### THE RECORDS
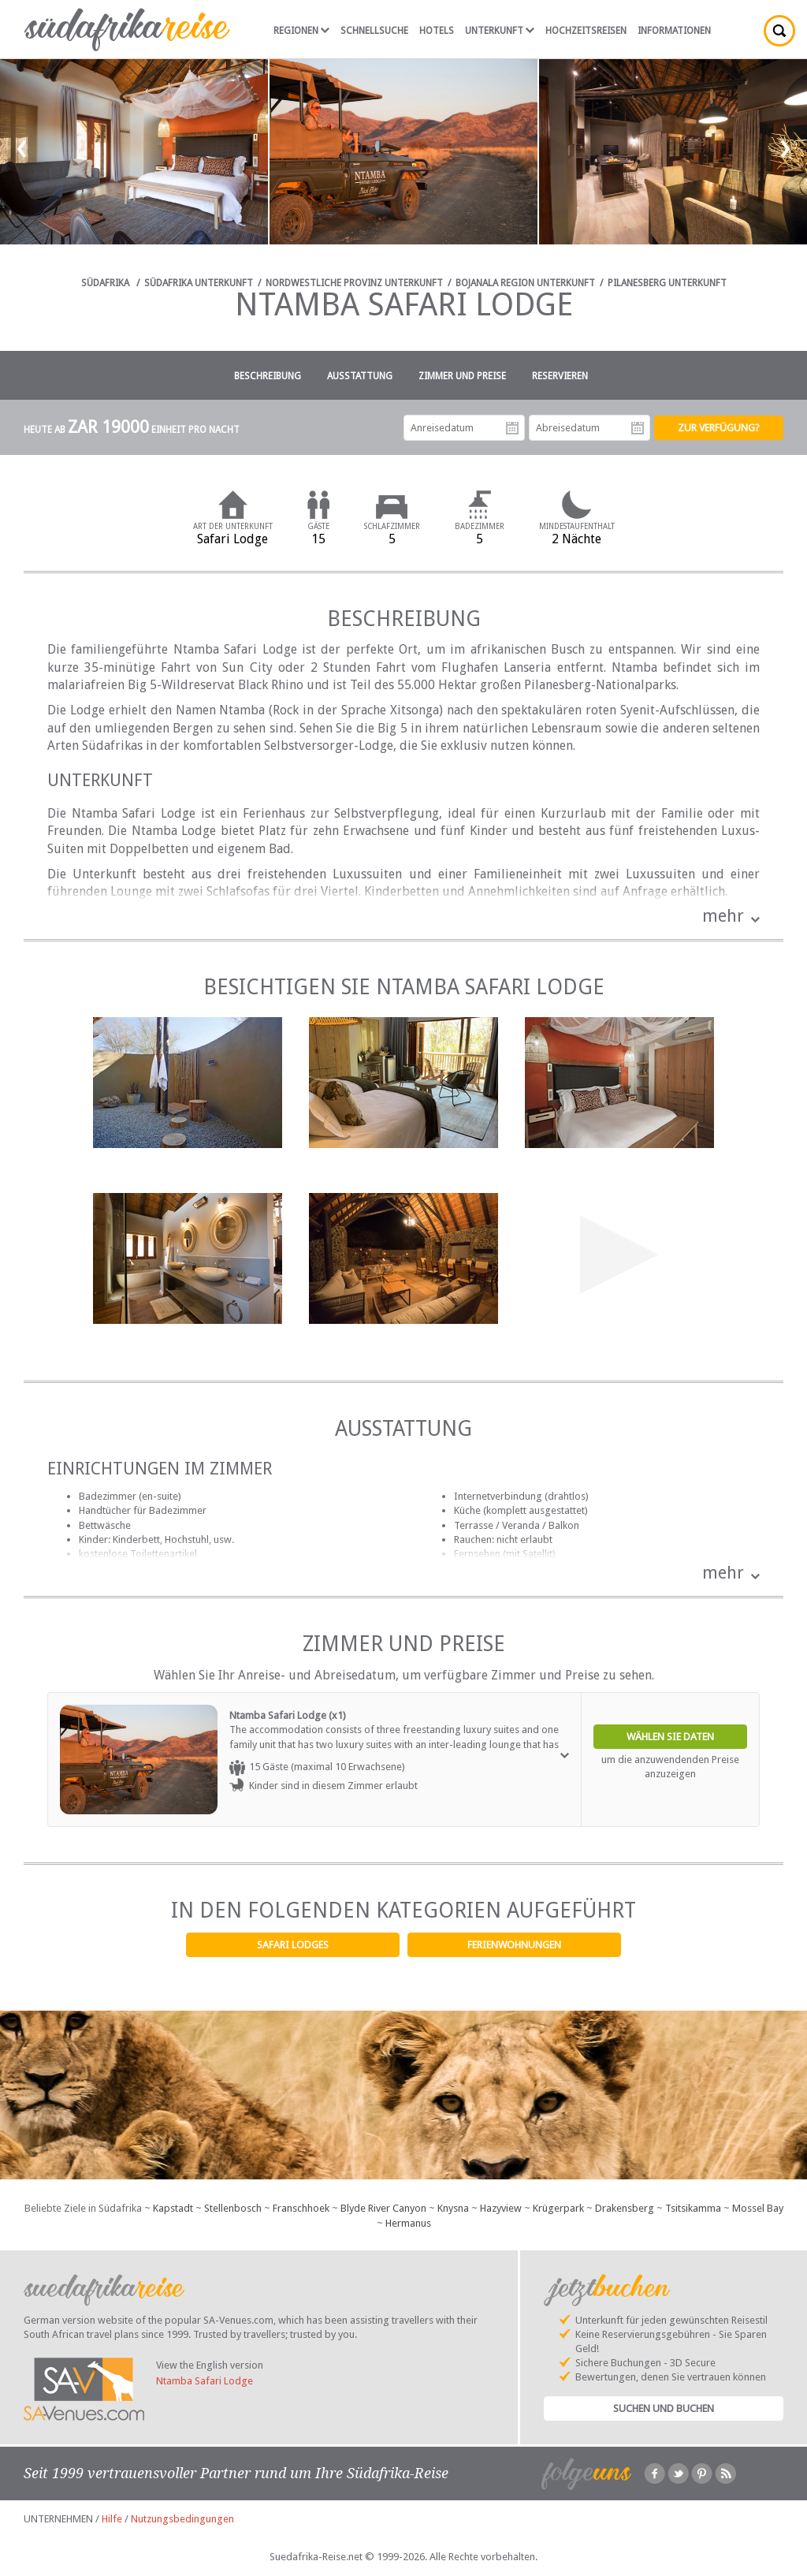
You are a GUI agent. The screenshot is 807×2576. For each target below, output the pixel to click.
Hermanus (408, 2223)
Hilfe (112, 2519)
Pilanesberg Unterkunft (667, 283)
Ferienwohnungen (514, 1945)
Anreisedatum (512, 428)
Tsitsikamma (693, 2208)
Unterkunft (499, 30)
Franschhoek (301, 2208)
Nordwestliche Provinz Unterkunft (354, 283)
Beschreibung (267, 376)
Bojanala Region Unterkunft (525, 283)
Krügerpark (558, 2208)
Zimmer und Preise (462, 376)
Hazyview (501, 2208)
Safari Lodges (293, 1945)
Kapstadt (173, 2208)
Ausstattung (359, 376)
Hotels (436, 30)
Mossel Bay (757, 2208)
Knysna (453, 2208)
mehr (723, 916)
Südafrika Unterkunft (198, 283)
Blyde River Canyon (383, 2208)
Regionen (301, 30)
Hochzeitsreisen (586, 30)
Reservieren (560, 376)
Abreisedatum (637, 428)
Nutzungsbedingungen (182, 2519)
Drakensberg (624, 2208)
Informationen (674, 30)
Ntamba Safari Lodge (204, 2381)
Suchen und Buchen (663, 2408)
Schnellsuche (374, 30)
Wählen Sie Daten (670, 1737)
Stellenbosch (233, 2208)
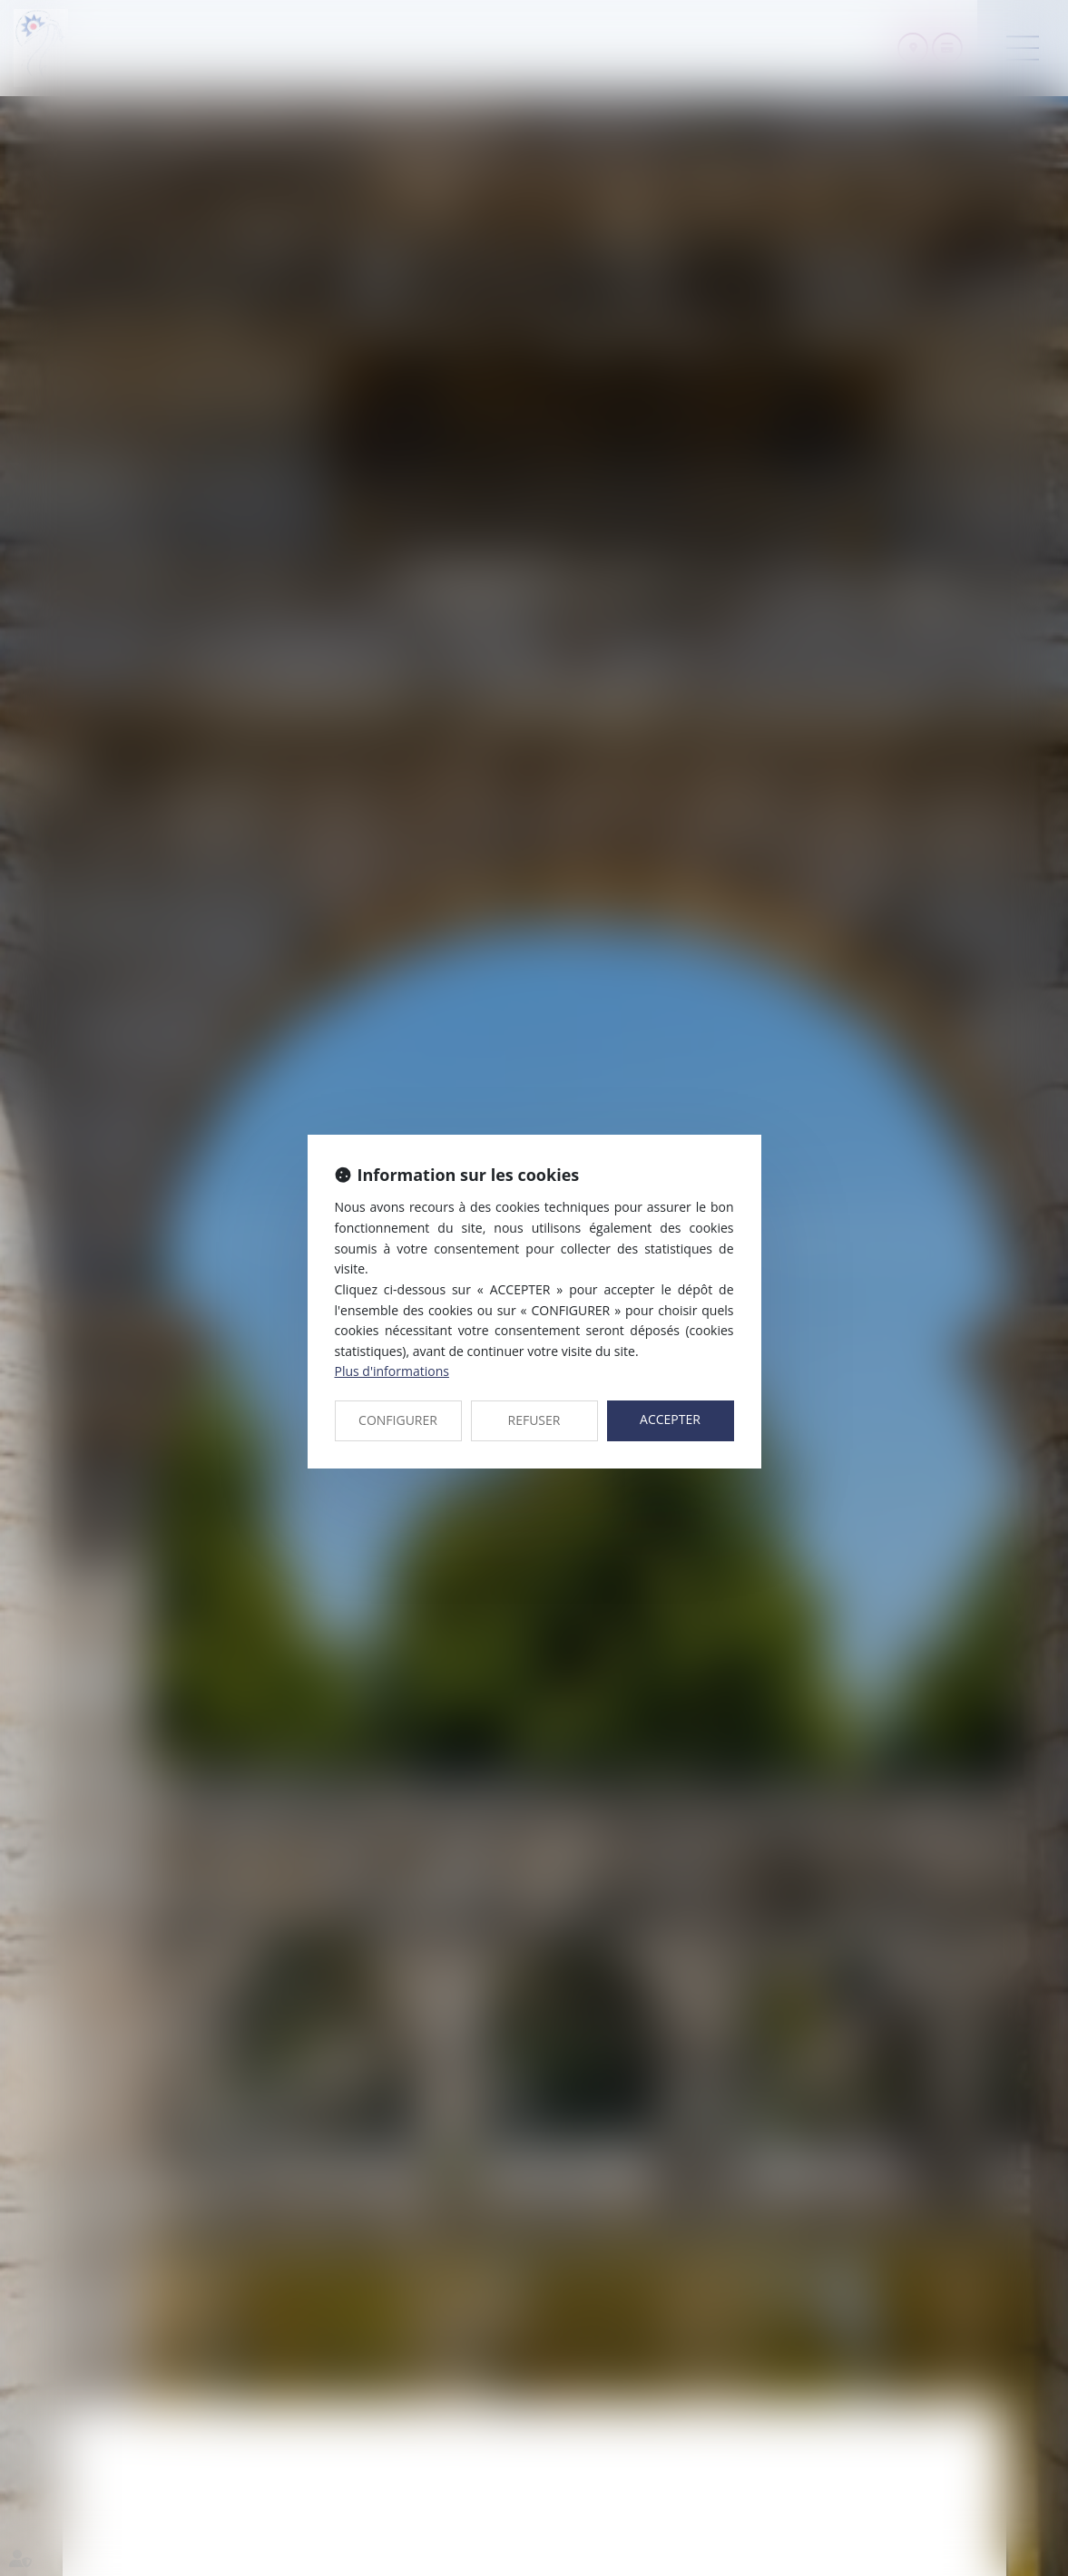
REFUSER (534, 1420)
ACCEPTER (670, 1419)
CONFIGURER (397, 1420)
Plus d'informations (392, 1371)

### GOAL
Rewrite every line of the records above with "Unterkunft" replaced by "Unterkünfte" and all else left unchanged. Leave the pictures out.

### TASK SOLUTION
You are a GUI agent. The screenshot is 807×2576. For each target below, output the pixel to click.
Hermanus (408, 2223)
Hilfe (112, 2519)
Pilanesberg Unterkünfte (667, 283)
Ferienwohnungen (514, 1945)
Anreisedatum (512, 428)
Tsitsikamma (693, 2208)
Unterkünfte (499, 30)
Franschhoek (301, 2208)
Nordwestliche Provinz Unterkünfte (354, 283)
Beschreibung (267, 376)
Bojanala Region Unterkünfte (525, 283)
Krügerpark (558, 2208)
Zimmer und Preise (462, 376)
Hazyview (501, 2208)
Safari Lodges (293, 1945)
Kapstadt (173, 2208)
Ausstattung (359, 376)
Hotels (436, 30)
Mossel Bay (757, 2208)
Knysna (453, 2208)
mehr (723, 916)
Südafrika Unterkünfte (198, 283)
Blyde River Canyon (383, 2208)
Regionen (301, 30)
Hochzeitsreisen (586, 30)
Reservieren (560, 376)
Abreisedatum (637, 428)
Nutzungsbedingungen (182, 2519)
Drakensberg (624, 2208)
Informationen (674, 30)
Ntamba Safari Lodge (204, 2381)
Suchen und Buchen (663, 2408)
Schnellsuche (374, 30)
Wählen Sie Daten (670, 1737)
Stellenbosch (233, 2208)
REFUSER (534, 1420)
ACCEPTER (670, 1419)
CONFIGURER (397, 1420)
Plus d'informations (392, 1371)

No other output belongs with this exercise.